The first thing you want to do is determine where your “clutter” is going to go. You might consider setting up a filing system for the papers you’ll come across. Try designating specific folders for bills, important documents, children’s schoolwork, etc. You will also want to set aside boxes or bags to place items you are discarding, donating and packing. Be sure to have one place for incoming mail or papers that need to be addressed.
Now you’re ready to dive (or wade) in to start clearing your clutter.
For many, the thought of decluttering is overwhelming. You often don’t know where to begin or what to do with the stuff, and that’s how the space got cluttered in the first place. If you feel overwhelmed, start small. Set aside 5-10 minutes each day to work in a specific room and do only one room at a time.
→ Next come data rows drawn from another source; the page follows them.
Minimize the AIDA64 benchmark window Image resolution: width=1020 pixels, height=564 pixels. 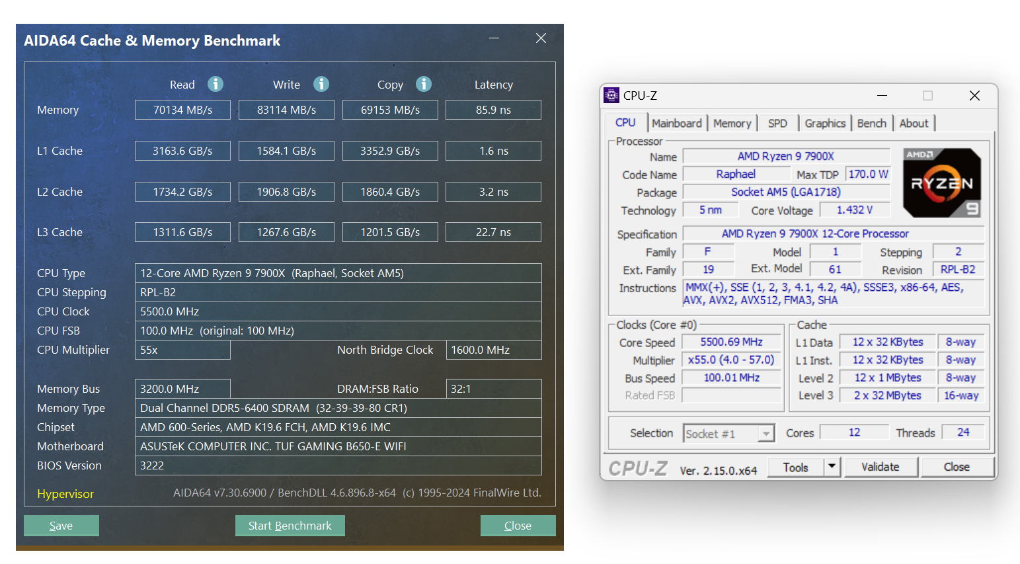494,38
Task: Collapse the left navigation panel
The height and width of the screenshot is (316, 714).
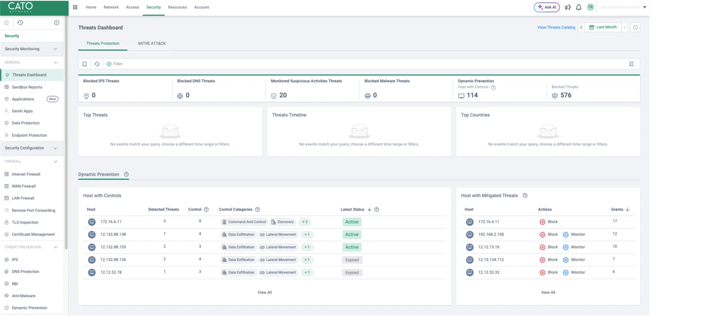Action: point(56,22)
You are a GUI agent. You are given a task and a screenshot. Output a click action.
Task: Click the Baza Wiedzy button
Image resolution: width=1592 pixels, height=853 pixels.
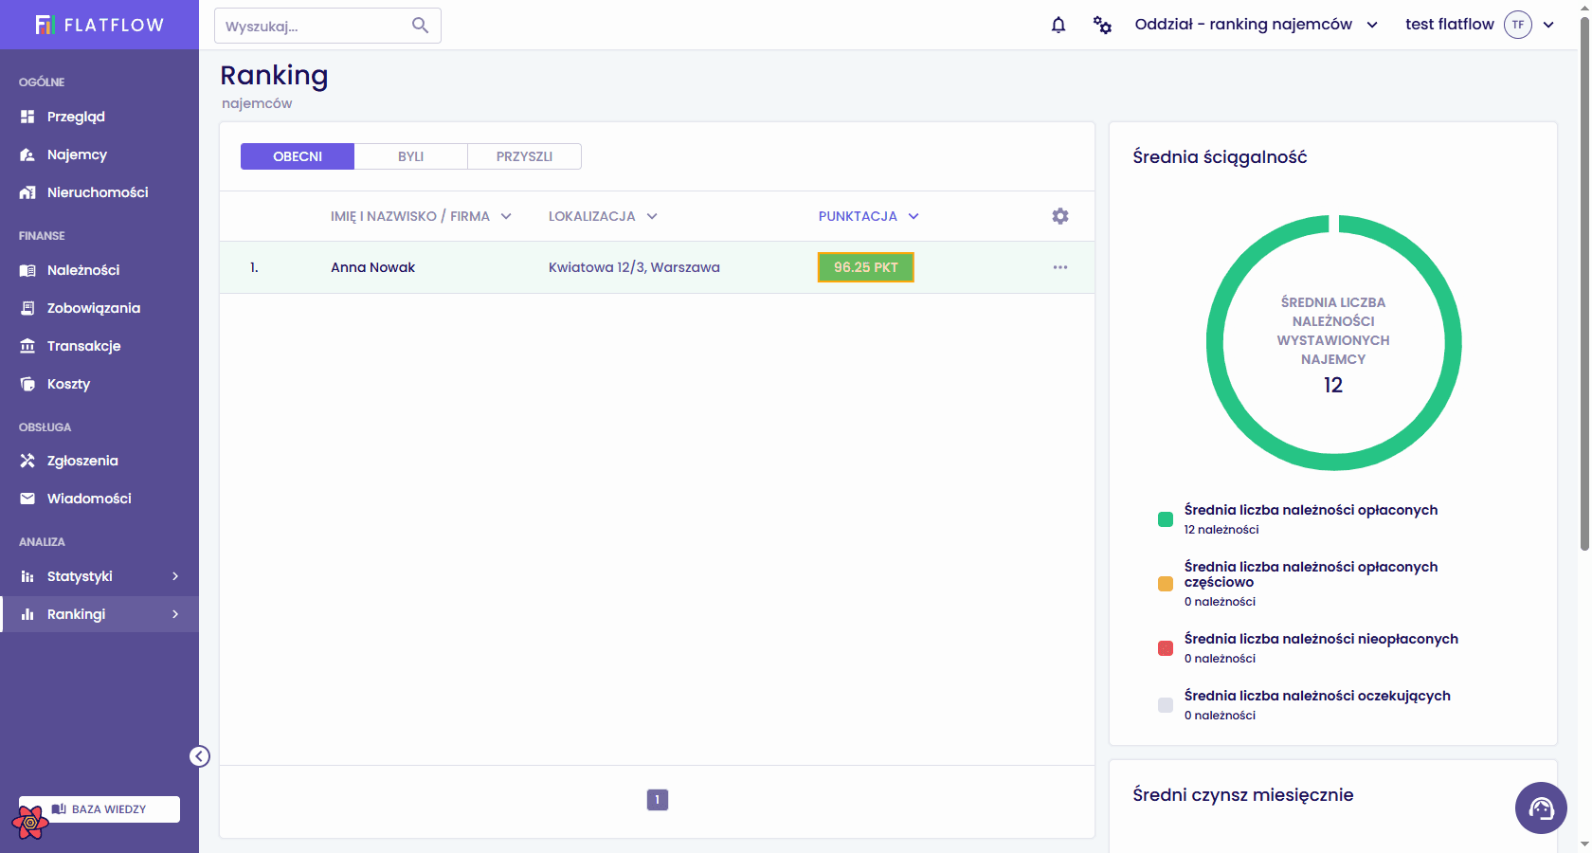click(100, 809)
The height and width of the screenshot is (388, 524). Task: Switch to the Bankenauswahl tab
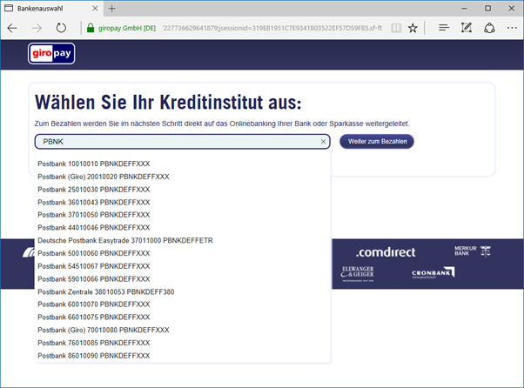[x=52, y=9]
If you try to do multiple rooms at once, you will not see results as quickly and will likely get discouraged.
If your schedule doesn’t allow for time each day, even if it’s only 5-10 minutes, schedule a block of time, such as your day off from work or a weekend that you can dedicate to decluttering and focus on the task at hand.
Pick one room and one room only to start in.
If you choose to start in the kitchen, start with the countertops and tables and sort through miscellaneous mail and papers that have piled up. Once you clean a section, make it a point to keep it cleared off using your filing system and designated boxes and bags.
When working in the living room, take a look around to see what has accumulated on the coffee table and on the floor. Books that have already been read? Put them in the donate box. Magazines from three months ago? Donate or recycle. Extra furniture pieces that only get in the way or collect dust? Pack them up for moving or donate them. Think ahead: when you have your open house, potential buyers want to be able to envision themselves living in your home. If the rooms are cluttered or filled with more furniture than needed, it’s difficult for people to picture it as their own.
In the bathroom, get rid of old toiletries, half used (never to be used again) perfume bottles, nearly empty bottles of soap and medicine that is collecting dust. Haven’t used that make-up in over a month? Get rid of it. Keep in mind that when people start touring your home, they will most certainly open your cabinets and closets, so if you don’t want the contents to be seen, remove it.
Don’t forget to empty your drawers. This goes for kitchens drawers, bureau drawers, and junk drawers. Many people have things in the bottom or back of drawers that they haven’t seen, never mind use, in ages. Keep only what you use or plan to use in the next month, donate or trash the rest.
Make sure you have all family members on board with your plan, or else your efforts will be fruitless.
Your family members should be aware of your new system and responsible for filing things accordingly. Make sure everyone knows where new mail will go each day. If you have children, work with them to break the habit of leaving their belongings laying around, teaching (or reminding) them that everything has its place.
Keep a vision of how you want your rooms to look, and how you want them to appear to outsiders when they schedule times to tour your home. Use this vision as motivation to go through your whole home, organizing, discarding, filing and donating to create a space you’re happy to show off, and also a space that’s easier to clean and pack when the time comes!